→ **Exercise prompt**
Every line of the data below that holds the string "Given" needs to be reported.

→ **Available records**
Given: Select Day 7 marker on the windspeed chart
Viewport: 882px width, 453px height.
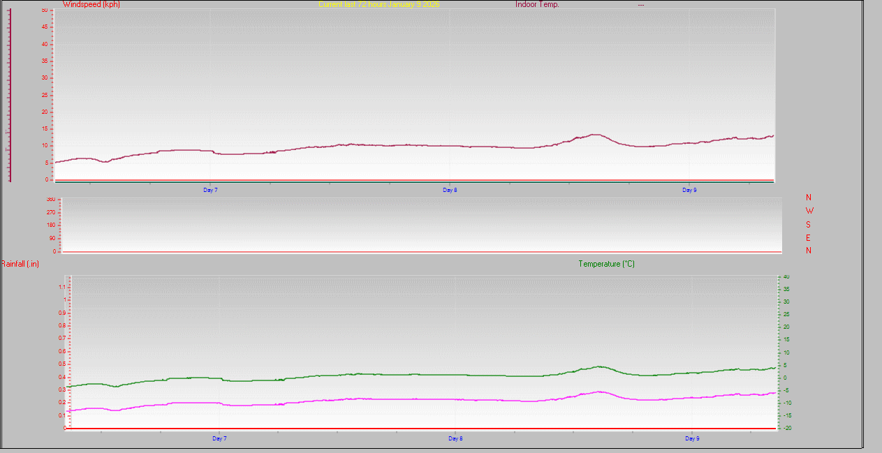Looking at the screenshot, I should (x=210, y=190).
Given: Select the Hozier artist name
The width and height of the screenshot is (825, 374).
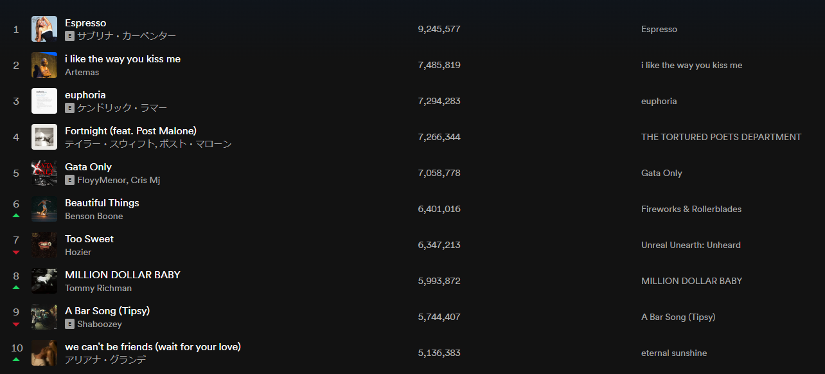Looking at the screenshot, I should click(78, 252).
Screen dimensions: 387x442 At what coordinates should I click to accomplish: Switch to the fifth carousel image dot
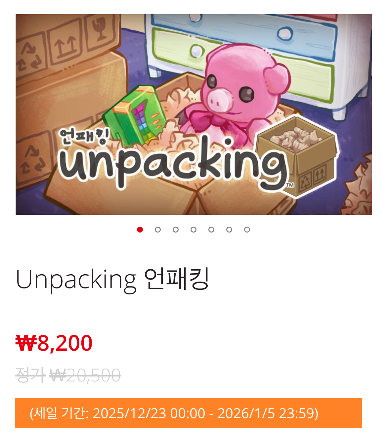click(211, 230)
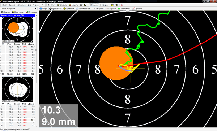Screen dimensions: 217x131
Task: Open the Сервис menu
Action: click(36, 5)
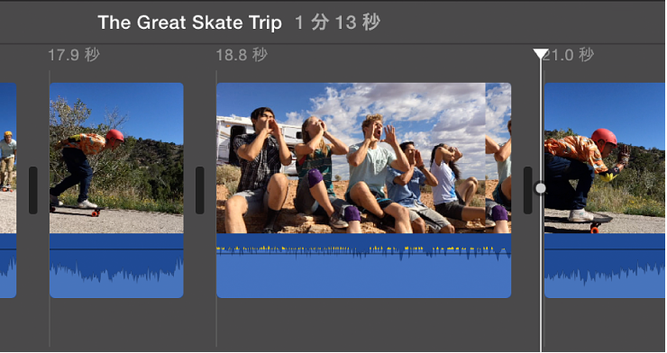Viewport: 667px width, 353px height.
Task: Click the round playhead handle knob
Action: click(541, 188)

→ **Completed exercise**
Given: Select Day 7 marker on the windspeed chart
Given: Select the Hozier artist name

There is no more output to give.